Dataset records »
——
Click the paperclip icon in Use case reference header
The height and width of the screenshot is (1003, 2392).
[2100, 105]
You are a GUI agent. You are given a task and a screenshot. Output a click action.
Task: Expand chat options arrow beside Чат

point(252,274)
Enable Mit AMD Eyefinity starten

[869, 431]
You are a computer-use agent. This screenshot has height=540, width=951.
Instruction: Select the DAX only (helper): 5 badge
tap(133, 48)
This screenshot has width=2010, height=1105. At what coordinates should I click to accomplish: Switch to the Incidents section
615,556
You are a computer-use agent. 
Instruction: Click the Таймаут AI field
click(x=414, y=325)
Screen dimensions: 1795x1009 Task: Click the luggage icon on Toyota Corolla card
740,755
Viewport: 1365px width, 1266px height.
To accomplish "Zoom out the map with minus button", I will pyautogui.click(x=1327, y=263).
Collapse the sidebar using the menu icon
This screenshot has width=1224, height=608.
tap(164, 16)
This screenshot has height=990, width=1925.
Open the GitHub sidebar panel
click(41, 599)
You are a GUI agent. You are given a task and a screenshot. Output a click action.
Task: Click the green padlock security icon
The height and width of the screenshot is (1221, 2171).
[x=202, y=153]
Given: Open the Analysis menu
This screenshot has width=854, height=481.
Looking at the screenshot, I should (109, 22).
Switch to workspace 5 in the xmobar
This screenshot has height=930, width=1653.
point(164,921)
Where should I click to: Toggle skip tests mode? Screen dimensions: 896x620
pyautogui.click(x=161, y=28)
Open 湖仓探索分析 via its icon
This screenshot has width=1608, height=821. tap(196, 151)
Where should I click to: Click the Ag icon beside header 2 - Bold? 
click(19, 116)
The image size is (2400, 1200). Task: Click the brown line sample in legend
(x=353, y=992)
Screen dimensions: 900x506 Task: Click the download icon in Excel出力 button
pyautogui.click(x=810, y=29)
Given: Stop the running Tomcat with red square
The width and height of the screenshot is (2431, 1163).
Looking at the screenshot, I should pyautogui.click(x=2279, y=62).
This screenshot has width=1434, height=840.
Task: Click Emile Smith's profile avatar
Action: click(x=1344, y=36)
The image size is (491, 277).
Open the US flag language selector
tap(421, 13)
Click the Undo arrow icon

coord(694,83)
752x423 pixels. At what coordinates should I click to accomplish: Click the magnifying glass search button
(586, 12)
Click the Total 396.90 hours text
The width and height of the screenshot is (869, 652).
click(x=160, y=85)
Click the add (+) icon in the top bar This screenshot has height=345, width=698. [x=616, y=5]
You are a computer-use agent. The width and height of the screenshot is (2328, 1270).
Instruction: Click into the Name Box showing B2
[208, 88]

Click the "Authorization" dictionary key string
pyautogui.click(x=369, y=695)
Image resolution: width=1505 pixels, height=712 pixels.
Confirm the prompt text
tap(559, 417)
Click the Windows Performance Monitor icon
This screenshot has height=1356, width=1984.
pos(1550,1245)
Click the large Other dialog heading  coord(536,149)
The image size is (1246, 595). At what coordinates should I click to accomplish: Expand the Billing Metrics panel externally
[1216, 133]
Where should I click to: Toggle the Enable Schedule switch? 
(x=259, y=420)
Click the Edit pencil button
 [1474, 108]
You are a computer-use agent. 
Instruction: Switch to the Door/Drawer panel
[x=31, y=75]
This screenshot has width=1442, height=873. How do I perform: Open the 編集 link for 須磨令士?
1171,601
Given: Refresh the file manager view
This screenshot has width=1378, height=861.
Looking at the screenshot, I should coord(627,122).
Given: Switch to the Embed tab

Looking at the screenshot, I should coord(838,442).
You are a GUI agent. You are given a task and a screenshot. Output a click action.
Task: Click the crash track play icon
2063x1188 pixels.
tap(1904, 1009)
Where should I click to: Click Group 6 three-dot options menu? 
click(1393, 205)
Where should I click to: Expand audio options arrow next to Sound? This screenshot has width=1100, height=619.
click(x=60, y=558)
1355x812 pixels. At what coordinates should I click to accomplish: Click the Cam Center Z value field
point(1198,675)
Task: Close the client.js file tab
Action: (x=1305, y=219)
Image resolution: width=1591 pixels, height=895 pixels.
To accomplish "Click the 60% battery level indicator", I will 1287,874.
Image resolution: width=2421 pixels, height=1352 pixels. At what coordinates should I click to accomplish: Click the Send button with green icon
——
Exercise prompt »
Give back the complete data, each line unchanged.

Reply to the exercise »
Click the paperclip icon in Use case reference header
The height and width of the screenshot is (1003, 2392).
[2100, 105]
You are a GUI agent. You are given a task and a screenshot. Output a click action.
Task: Expand chat options arrow beside Чат

point(252,274)
Enable Mit AMD Eyefinity starten

[869, 431]
You are a computer-use agent. This screenshot has height=540, width=951.
Instruction: Select the DAX only (helper): 5 badge
tap(133, 48)
This screenshot has width=2010, height=1105. At what coordinates should I click to accomplish: Switch to the Incidents section
615,556
You are a computer-use agent. 
Instruction: Click the Таймаут AI field
click(x=414, y=325)
Screen dimensions: 1795x1009 Task: Click the luggage icon on Toyota Corolla card
740,755
Viewport: 1365px width, 1266px height.
To accomplish "Zoom out the map with minus button", I will pyautogui.click(x=1327, y=263).
Collapse the sidebar using the menu icon
This screenshot has width=1224, height=608.
tap(164, 16)
This screenshot has height=990, width=1925.
Open the GitHub sidebar panel
click(41, 599)
You are a GUI agent. You are given a task and a screenshot. Output a click action.
Task: Click the green padlock security icon
The height and width of the screenshot is (1221, 2171).
[x=202, y=153]
Given: Open the Analysis menu
This screenshot has width=854, height=481.
Looking at the screenshot, I should (109, 22).
Switch to workspace 5 in the xmobar
This screenshot has height=930, width=1653.
point(164,921)
Where should I click to: Toggle skip tests mode? Screen dimensions: 896x620
pyautogui.click(x=161, y=28)
Open 湖仓探索分析 via its icon
This screenshot has width=1608, height=821. tap(196, 151)
Where should I click to: Click the Ag icon beside header 2 - Bold? 
click(19, 116)
The image size is (2400, 1200). Task: Click the brown line sample in legend
(x=353, y=992)
Screen dimensions: 900x506 Task: Click the download icon in Excel出力 button
pyautogui.click(x=810, y=29)
Given: Stop the running Tomcat with red square
The width and height of the screenshot is (2431, 1163).
Looking at the screenshot, I should pyautogui.click(x=2279, y=62).
This screenshot has width=1434, height=840.
Task: Click Emile Smith's profile avatar
Action: click(x=1344, y=36)
The image size is (491, 277).
Open the US flag language selector
tap(421, 13)
Click the Undo arrow icon

coord(694,83)
752x423 pixels. At what coordinates should I click to accomplish: Click the magnifying glass search button
(586, 12)
Click the Total 396.90 hours text
The width and height of the screenshot is (869, 652).
click(x=160, y=85)
Click the add (+) icon in the top bar This screenshot has height=345, width=698. [x=616, y=5]
You are a computer-use agent. The width and height of the screenshot is (2328, 1270).
Instruction: Click into the Name Box showing B2
[208, 88]

Click the "Authorization" dictionary key string
pyautogui.click(x=369, y=695)
Image resolution: width=1505 pixels, height=712 pixels.
Confirm the prompt text
tap(559, 417)
Click the Windows Performance Monitor icon
This screenshot has height=1356, width=1984.
pos(1550,1245)
Click the large Other dialog heading  coord(536,149)
The image size is (1246, 595). At what coordinates should I click to accomplish: Expand the Billing Metrics panel externally
[1216, 133]
Where should I click to: Toggle the Enable Schedule switch? 
(x=259, y=420)
Click the Edit pencil button
 [1474, 108]
You are a computer-use agent. 
Instruction: Switch to the Door/Drawer panel
[x=31, y=75]
This screenshot has width=1442, height=873. How do I perform: Open the 編集 link for 須磨令士?
1171,601
Given: Refresh the file manager view
This screenshot has width=1378, height=861.
Looking at the screenshot, I should coord(627,122).
Given: Switch to the Embed tab

Looking at the screenshot, I should coord(838,442).
You are a GUI agent. You are given a task and a screenshot. Output a click action.
Task: Click the crash track play icon
2063x1188 pixels.
tap(1904, 1009)
Where should I click to: Click Group 6 three-dot options menu? 
click(1393, 205)
Where should I click to: Expand audio options arrow next to Sound? This screenshot has width=1100, height=619.
click(x=60, y=558)
1355x812 pixels. At what coordinates should I click to accomplish: Click the Cam Center Z value field
point(1198,675)
Task: Close the client.js file tab
Action: (x=1305, y=219)
Image resolution: width=1591 pixels, height=895 pixels.
To accomplish "Click the 60% battery level indicator", I will 1287,874.
Image resolution: width=2421 pixels, height=1352 pixels. At what coordinates should I click to accomplish: Click the Send button with green icon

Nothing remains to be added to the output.